Wednesday, September 29, 2021

Odd Man Out (1947)

 "This story is told against a background of political unrest in a city of Northern Ireland. It is not concerned with the struggle between the law and an illegal organisation, but only with the conflict in the hearts of the people when they become unexpectedly involved."
 
Another film. Another fugitive. Another caveat.
 
Johnny McQueen (James Mason) is an operative of the IRA (although it has a reputation of "The Group That Must Not Be Named" in the film, referred to only as "The Organization"), newly escaped from prison and gone to ground in the flat of Kathleen Sullivan (Kathleen Ryan) and her gran'. To secure funds for their activities, Johnny has been commissioned to rob a mill payroll, and his crew are an odd lot of motley co-conspirators—Nolan (Daniel O'Herlihy, only his second film), Murphy (Roy Irving) and Pat (Cyril Cusack). Given his fugitive status, Johnny is the most at risk, but deems it necessary to lead the plan he has set up.
After the raid goes fairly successfully, the money stolen, the escape goes awry when Johnny is shot in the shoulder and, in the ensuing struggle, he shoots and kills the guard. Panicking, Pat starts to drive the getaway vehicle away, giving the wounded Johnny a last-second chance to dive through an open window and hang on while the gang speeds away. But, he can't hold on and falls and rolls into the street, leaving the others to argue about what to do. When Johnny hears sirens, he makes the decision for them, running off down an alley to take his chances, while the rest of the gang drive off.
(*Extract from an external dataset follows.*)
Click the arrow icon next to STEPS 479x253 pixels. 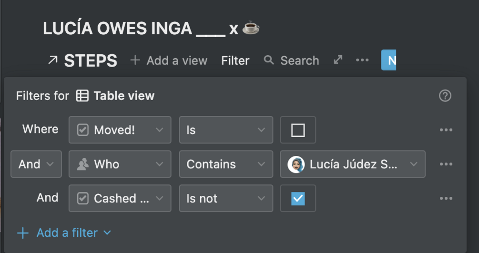click(x=52, y=61)
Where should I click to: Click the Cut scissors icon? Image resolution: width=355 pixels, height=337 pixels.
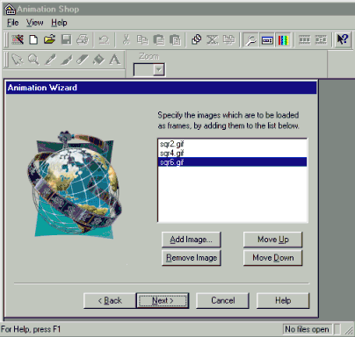(127, 39)

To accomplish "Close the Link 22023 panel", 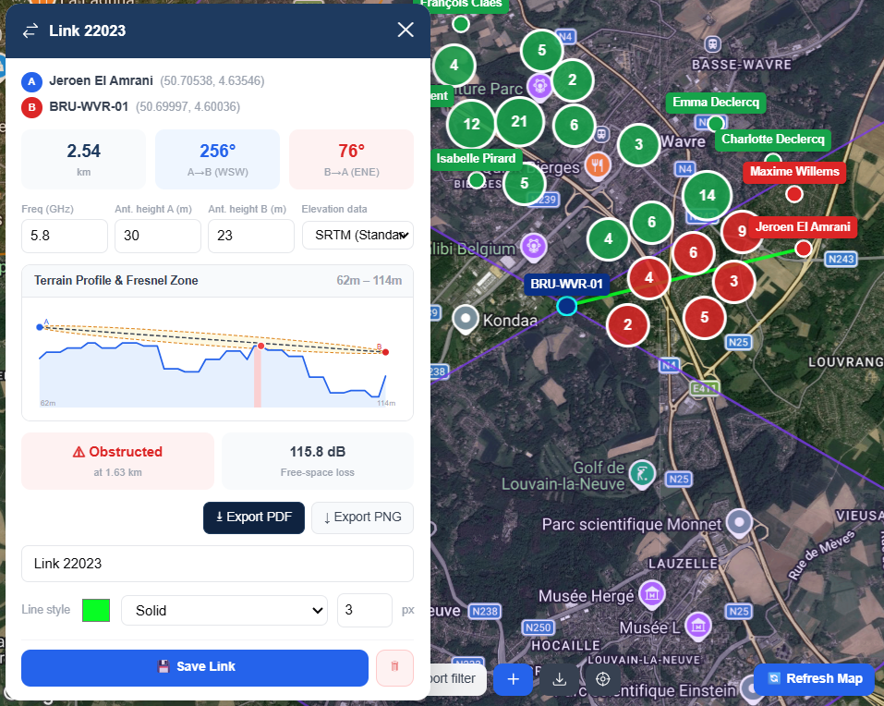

Johnny stumbles into an abandoned air-raid shelter and passes out. He is alone, on the run, shot, bleeding out. Then, things get weird. A wayward ball from street-play bounces its way into the shelter and a little girl follows to retrieve it. But, Johnny doesn't see a little girl—he sees a copper staring mutely and the shelter his former jail-cell. He has been suffering from vertigo since his prison stay, but now, it becomes acute turning into hallucinations and fever-dreams, which he can't be sure of. Johnny's world is now an interior one and, in his predicament, he can't trust the reality of the outside-world.
He shouldn't trust it, anyway. The police are at the top of their game—a guard has been killed and the man who killed him is armed and on the run. Meanwhile, the men on the raid with him are looking out for themselves. They're either looking for Johnny or simply don't care. They're trying to save their own skins with the police on high alert. But, so are the towns-people, two of the gang get shot down in the streets after a tip-off. Johnny is found by another and deflects the attention of the coppers and allows Johnny to escape his trap.
But, anywhere he goes his shelter is only temporary...or downright dangerous. The city is one of conflicts—revolutionaries against police, faith versus politics, the samaritans versus the opportunists—and Johnny is caught up between all of them, even as he is stumbling, careening between life and death. Two women bring them into his home only to cast him out when the man of the house objects. A cab-driver finds him hiding in his hack and heaves him back into the cold. At a pub, he is hidden, but passed off to an obsessed painter (Robert Newton). Another just wants the reward. Kathleen (Kathleen Ryan), in love with Johnny, tries to find him and the local priest (W.G. Fay) just wants to save his soul.
Johnny's situation becomes more desperate and as he weakens, we see the film become more and more surrealistic, the straight lines of the night-time city streets giving way to melting interiors and perspectives that we can't trust, reflecting Johnny's failing faculties and his own sense of desperation.
Odd Man Out is disquieting and beautiful simultaneously. With a stand-out performance by James Mason—it's the film that made him a star—and a script that, for the most part, is stark and unsentimental, it would fit neatly in the noir niche, while careering into an inevitable fatalism that draws you in, slowly and inexorably, until its last dark moments of mercy, which don't feel like mercy at all, but a last resort. Reed's direction has a great deal to do with that, as he turns any space—even the city-streets—into a claustrophobic nightmare ready to suffocate at any time. Credit Robert Krasker for the cinematography making spectacle of alley-ways drenched in long shadows blasted by a single source of light and the cobblestone streets back-lit by luminous puddles that you could imagine their tread underfoot.
Odd Man Out was the first film to receive a BAFTA as "Best Film." And it is the favorite film of Gore Vidal, as well as Roman Polanski—probably as it reminded him of his experiences hiding out from the Nazi's in the Krakow ghetto during WWII, which would inform his film The Pianist.